Там, где нас нет
СЕАНС – 45/46
Если честно — а что, собственно, вы бы хотели увидеть в фильме про Чернобыль? Кажется, что мечта тут может быть лишь одна — чтобы все ожидания были обмануты. Любая знаковая катастрофа в художественном смысле — ядерный могильник общих мест, слайд-шоу, составленное из обрывков коллективной памяти, источенной червями идеологем, аберраций и исторических сплетен, и одержать победу над историей способен лишь очень независимый и по-своему безжалостный художник. Независимый — от социального заказа и «духа времени». Безжалостный — к собственному очень человеческому чувству сопричастности чужой трагедии, которое требует воздвигнуть ей кинематографический монумент.
Воспоминание о будущем
«В субботу» Александра Миндадзе восхитительно обманывает все ожидания и спускается в радиоактивный ад 26 апреля 1986 года лёгкой, вызывающе молодой походкой, переходящей в бег. Бежит главный герой — от смерти, от прошлого, о себя самого. Бежит время, захлёбываясь треском счётчика Гейгера. Проносятся поезда, уже не желая останавливаться там, где нарушены все расписания. Переходит на бег сама жизнь — захлёбываясь и надрывая дыхание, посылая смерть к чёрту, бежит уже не от ужаса, а от собственного невыносимого избытка, от отчаянной радости быть.
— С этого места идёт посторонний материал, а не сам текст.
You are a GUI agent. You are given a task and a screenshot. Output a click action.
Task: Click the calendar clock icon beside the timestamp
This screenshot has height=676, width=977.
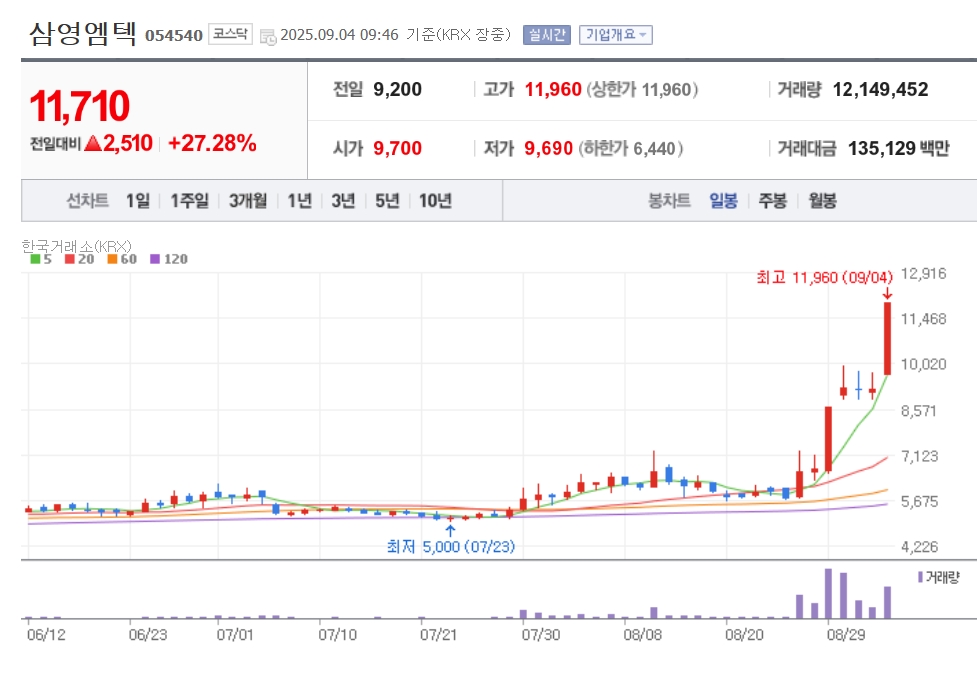(267, 36)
И чем немыслимей побег, тем быстрее обрушивается сам в себя «маленький человек» Валера.
Интересно, что своего героя, карьерного райкомовца Валеру, Миндадзе называет не иначе как «маленьким человеком» — очень характерное для режиссёра лукавство. Одним из первых увидевший чернобыльское пылающее жерло, Валера (Антон Шагин в усах) срывается в город. Всего-то и нужно, что сгрести в охапку свою «бывшую» (чудесная Светлана Смирнова-Марцинкевич) и рвануть на вокзал, на ближайший поезд, оставив позади умирающий город, страшный загар на лицах и хриплый смех облучённого насмерть партийного начальника. А в городе — суббота, день весёлый и путаный: каблук у девушки сломался — не успели на поезд, в ресторан забежали на минутку, забрать оставленный в залог паспорт, и застряли на комсомольской свадьбе. Отвернуться не успел — а девушка твоя уже на сцене, поёт мясистым комсомольцам. И вот уже сам Валера сидит и лупит по барабанной установке — бывший лабух, променявший неверную свободу музыканта на партбилет, лупит как оглашённый: «время пришло, время пришло», а для чего, и сам не знает. Для смерти? Для жизни?
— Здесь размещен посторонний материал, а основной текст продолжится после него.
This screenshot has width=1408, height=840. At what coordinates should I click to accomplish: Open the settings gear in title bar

Выводить «В субботу» напрямую из фильмографии Миндадзе-сценариста безмерно скучно в силу уже упомянутой независимости режиссёра, в том числе и от собственного прошлого. Вспоминать дебютный для Миндадзе-режиссёра «Отрыв» интересней — хотя бы потому, что в нём проявилась очень важная черта его киноязыка — принципиальная непроницаемость персонажей для взгляда. Это выглядит как форма высшего уважения: сторонний взгляд — зрителя, камеры — лишь напряжённая догадка, попытка понять, обречённая на сомнение. То же уважение чувствуется и в чернобыльской истории: бесповоротная победа кино над литературой одерживается тут не разрушением последней, а обузданием. Посаженная на цепь, она перестаёт хватать кино за пятки, не мешая изумительному в своём драматизме действу: блужданию абсолютно живых в своей необъяснимости героев в пространстве совершенной метафоры.
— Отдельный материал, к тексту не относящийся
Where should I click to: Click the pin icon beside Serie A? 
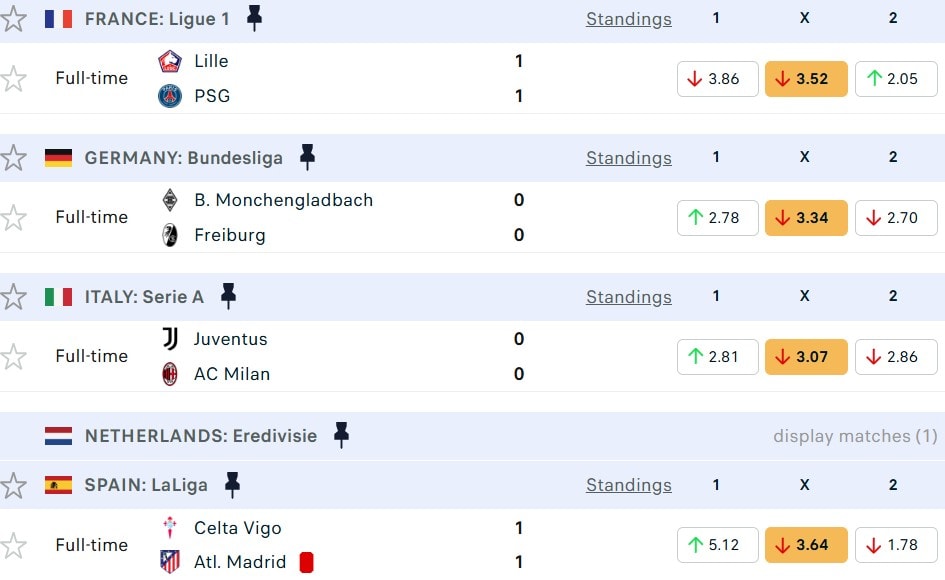coord(229,296)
Чернобыль, который всегда с тобой
Ведь советский мир, как любое пространство, которое живо лишь в умах миллионов людей, с неизбежностью превращается либо в пространство символического, либо идеологического. Последнее для Миндадзе, кажется, уже невозможно: «Плюмбум» и «Слуга» остались в прошлом, разве что «Парад планет»… Безупречно восстановив не только время, но и саму его интонацию, пробивающуюся в цветах и лицах (в объективе оператора Олега Муту, снимавшего хиты «румынской волны», явно стоит светофильтр «советская метафизика»), он превратил это пространство в светлый лимб, по которому мечется ищущая спасения душа.
И чем немыслимей побег, тем быстрее обрушивается сам в себя «маленький человек» Валера. В себя, отброшенного ради партийной безопасности, в себя бессмертного, знающего, что там, где мы, жизнь, а там, где смерть, нас уже нет. В себя настоящего, владеющего от рождения чудовищным правом человека быть отчаянно счастливым и влюблённым перед лицом смерти.